═════ Source data ═════

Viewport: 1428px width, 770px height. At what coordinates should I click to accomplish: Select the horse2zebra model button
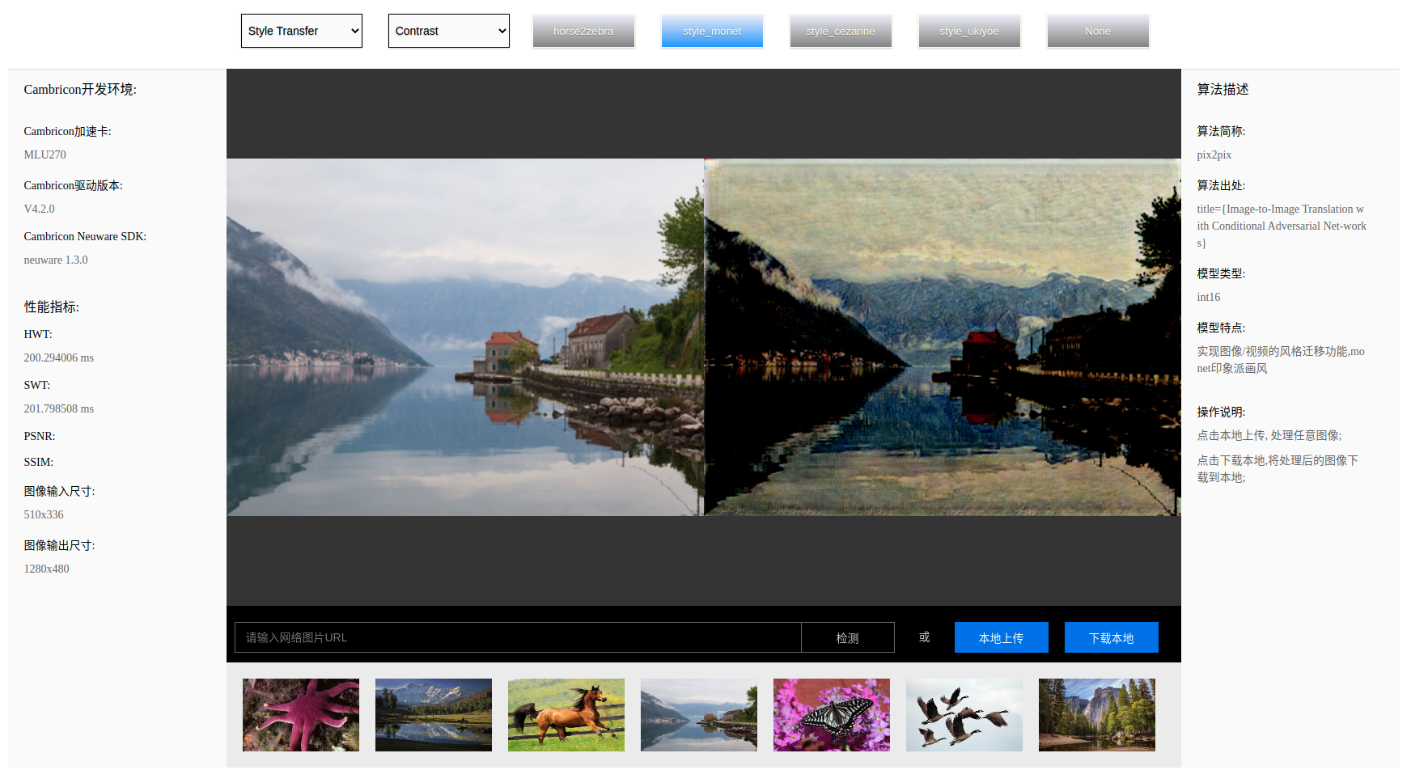pos(582,31)
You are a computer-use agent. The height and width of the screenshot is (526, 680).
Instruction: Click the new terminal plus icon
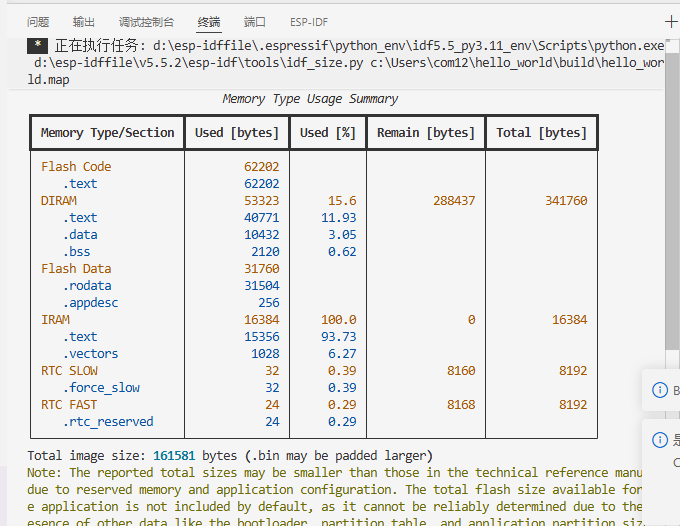(671, 21)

═════

Ignoring the pictures, write out word for word the lines from the line containing "You are a computer-use" through the end of the material above.

You are a computer-use agent. The height and width of the screenshot is (526, 680).
Instruction: Click the new terminal plus icon
(671, 21)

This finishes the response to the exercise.